L’accueil de l’EANA, élève allophone nouvellement arrivé

Accueillir, c’est donner du temps à l’élève et à sa famille, c’est l’informer et s’informer autant que la communication le permet, en s’appuyant éventuellement sur des tiers : associations, membres de la famille arrivés antérieurement….

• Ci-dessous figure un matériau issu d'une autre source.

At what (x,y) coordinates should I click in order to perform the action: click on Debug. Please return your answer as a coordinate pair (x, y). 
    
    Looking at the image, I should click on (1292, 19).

C’est aussi laisser à l’élève le temps de l’adaptation et respecter son histoire antérieure, tout en lui proposant des aides pour qu’il puisse arriver à construire des repères dans le temps, dans l’espace et dans les outils qu’on lui propose. Ainsi, la qualité de l’accueil, la visite des locaux, la présentation des adultes et des autres élèves, la distribution d’un emploi du temps scolaire et péri-scolaire illustré, la présentation d’un adulte et d’élèves tuteurs pourront faciliter son insertion.

Accueillir un EANA, c’est également pouvoir le situer dans son parcours scolaire antérieur pour mettre au point pour lui un projet individualisé, ce qui implique le travail d’un réseau finement maillé. En octobre 2012, corollairement à la parution de trois circulaires organisant les CASNAV, la scolarité des "élèves allophones nouvellement arrivés" et celle des "enfants issus de familles  itinérantes et de voyageurs", un outil d’aide au pilotage, montrant des modes d’organisation et des dispositifs pertinents, a été mis à disposition sur Eduscol.

On accueillera d’autant mieux les EANA qu’on aura mené une réflexion approfondie sur l’apprentissage de la langue, sur les spécificités de la langue française et de son enseignement. À cet égard, on lira avec grand profit le document intitulé "Concepts clés sur l’apprentissage du français langue de scolarisation", également publié sur Eduscol en octobre 2012.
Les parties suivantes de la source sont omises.